To quickly address the BOP argmentation, there is nothing that the Pro has provided that really substantially answers the question of why we should accept this rather vague notion that it should be illegal to have an abortion during the first tri-mester but that this law should not be pursued. This seems like the kind of plan that one would submit for decriminalizing marijuana or drugs or some other practice that is already against the law. My point here is that, throughout the argumentation you have been presented with, there is really no substantiation as to why we should follow this sort of plan. Thus, given that you should automatically default to the Con.
My opponent begins his "arguments" with this idea that values and arguments about morals are not quantitative. The pro argues that there is inherent value.

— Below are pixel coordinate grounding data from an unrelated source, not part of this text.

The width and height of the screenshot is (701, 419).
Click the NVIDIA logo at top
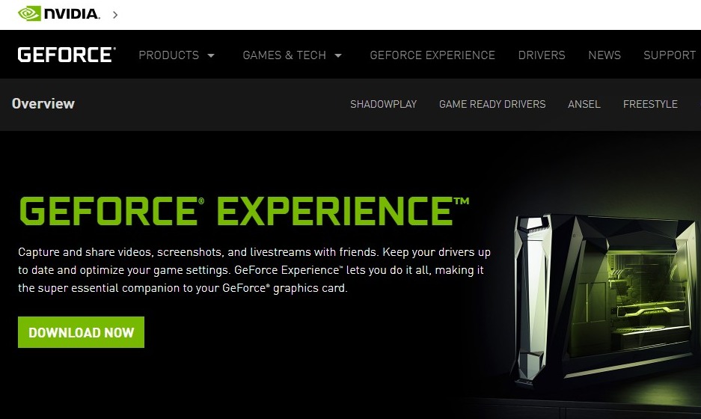click(58, 14)
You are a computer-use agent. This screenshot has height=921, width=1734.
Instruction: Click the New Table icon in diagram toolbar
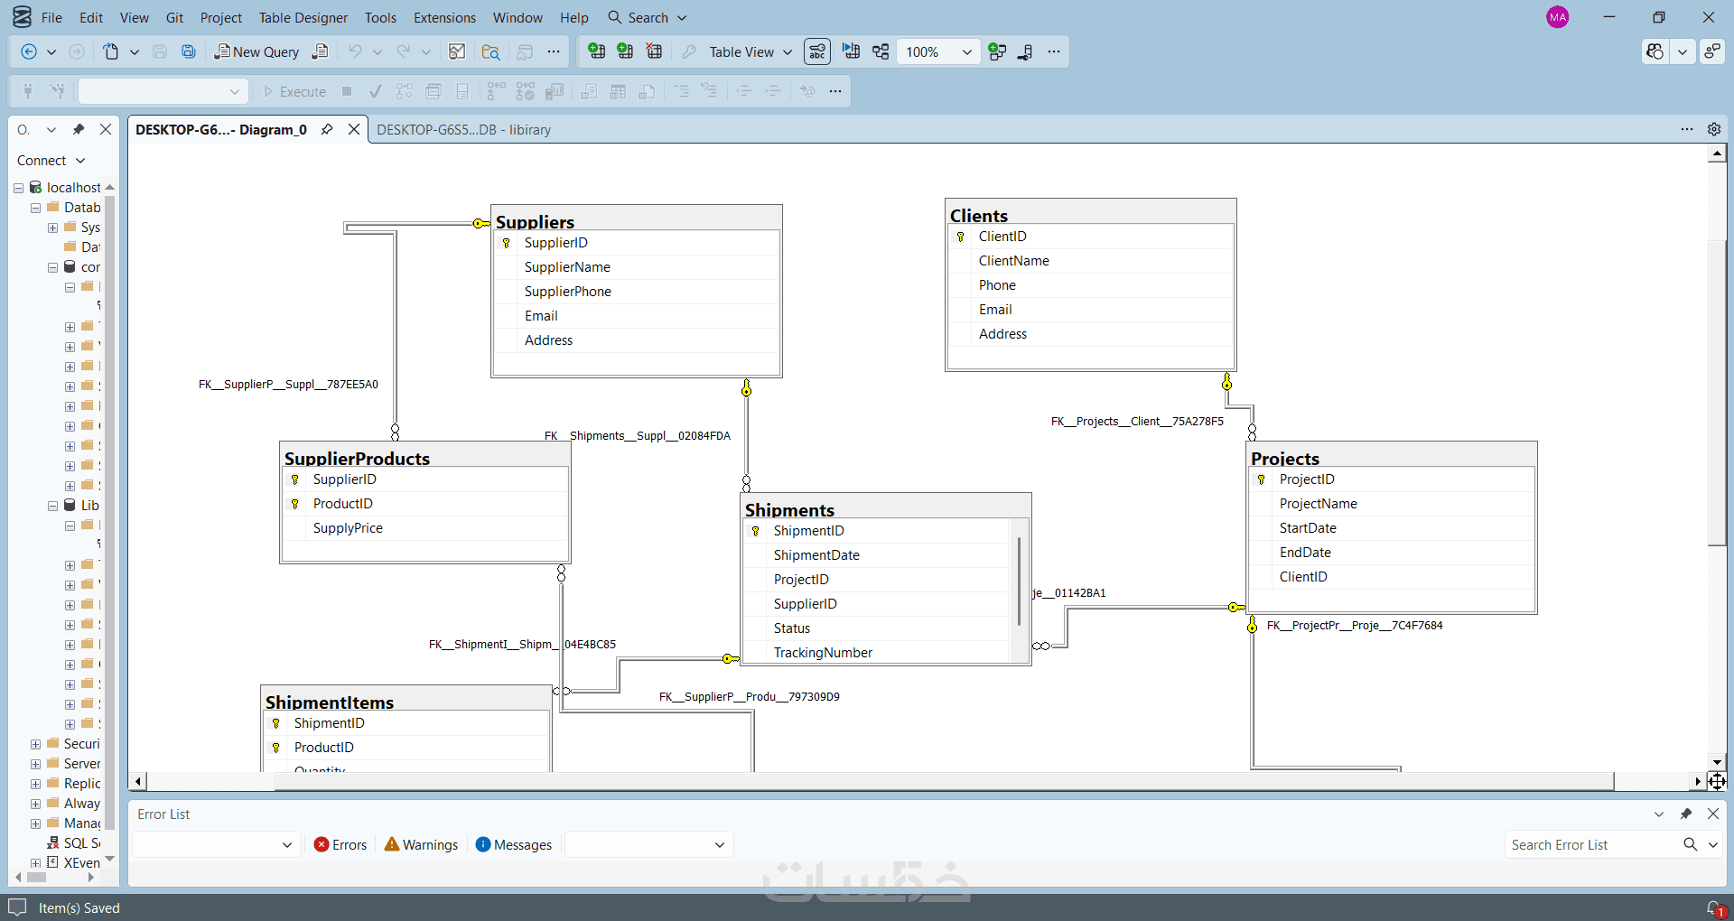(596, 51)
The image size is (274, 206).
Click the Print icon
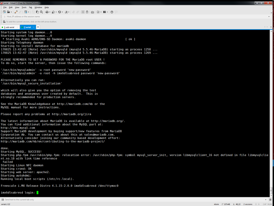47,12
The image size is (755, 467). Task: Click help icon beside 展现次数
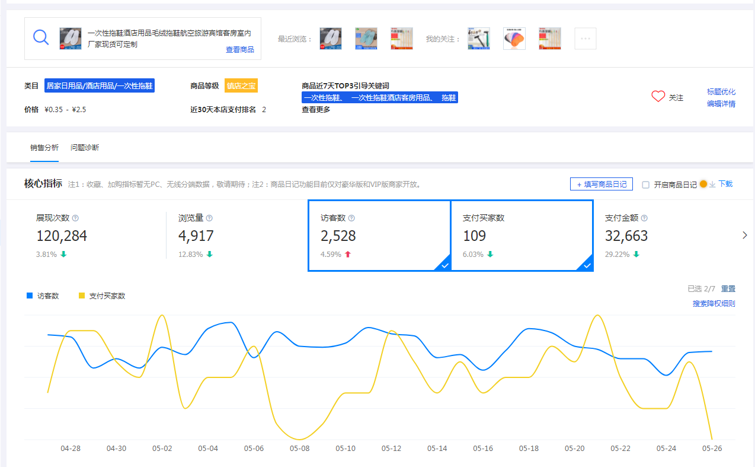[x=75, y=218]
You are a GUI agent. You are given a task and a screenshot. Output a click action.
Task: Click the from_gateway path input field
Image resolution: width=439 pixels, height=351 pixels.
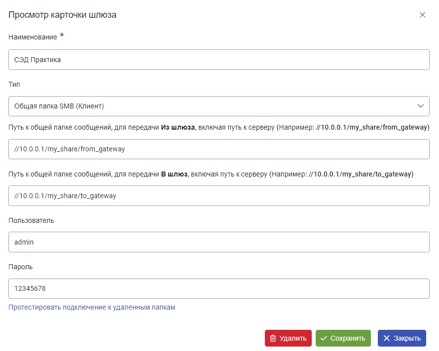(219, 149)
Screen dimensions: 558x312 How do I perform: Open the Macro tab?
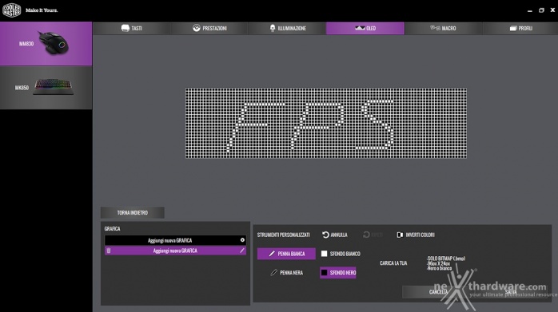tap(443, 28)

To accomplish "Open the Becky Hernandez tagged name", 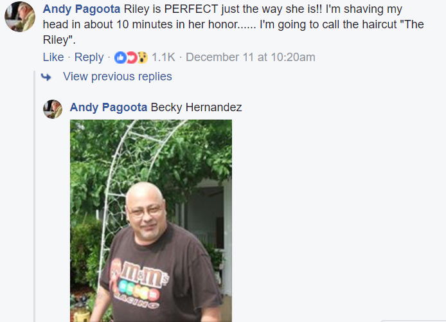I will pos(196,107).
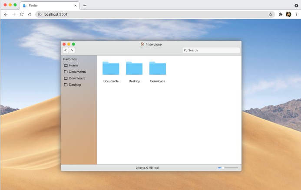Open a new browser tab
Image resolution: width=301 pixels, height=190 pixels.
(x=85, y=6)
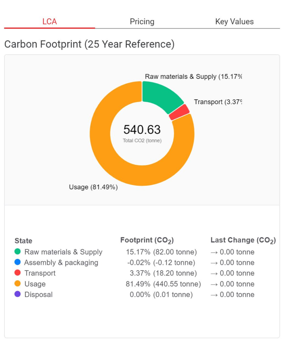Viewport: 284px width, 346px height.
Task: Click the blue Assembly & packaging dot
Action: tap(17, 262)
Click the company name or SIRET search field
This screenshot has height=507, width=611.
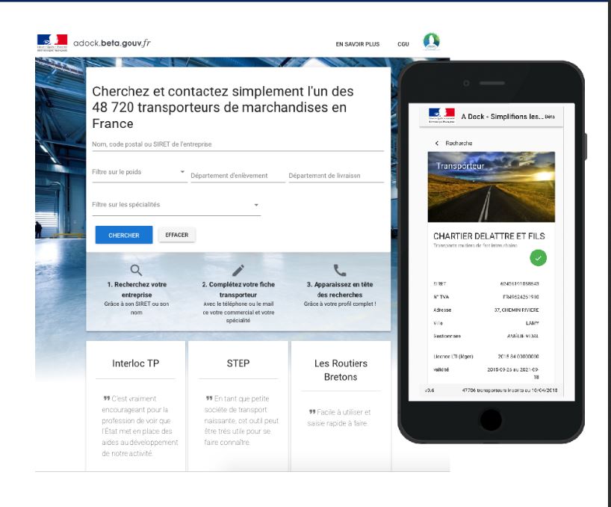click(238, 144)
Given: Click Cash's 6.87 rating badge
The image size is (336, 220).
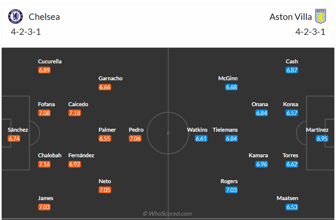Looking at the screenshot, I should coord(292,70).
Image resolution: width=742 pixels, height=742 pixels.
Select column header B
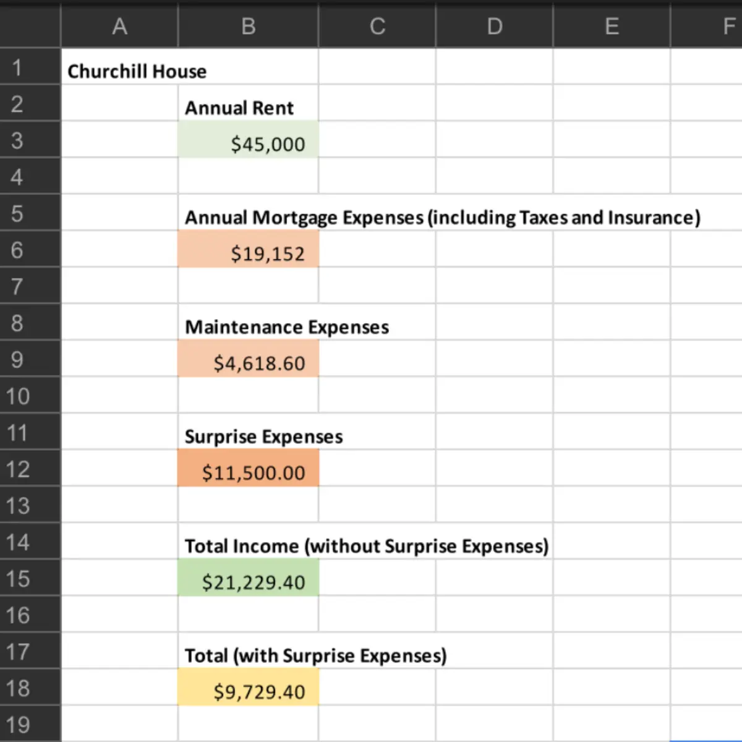click(247, 26)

This argument is at best confusing and at worst a deliberate attempt to completely obfuscate the field of philosophy. There are thousands of people who have spent their lives in pursuit of universal truths about value. The truth is that we have not found that, but that does not mean that value and morals are this vague notion that cannot be figured out.
Moving on: again, my opponent tries to obfuscate issues. The pro in their last speech attempts to liken the personhood argument by claiming that viability is like a snowball or a lego...which is just a modified version of the Heap problem. Essentially what my opponent is attempting to argue--not well, but is attempting--is to say that the point of viability is just a "fuzzy line."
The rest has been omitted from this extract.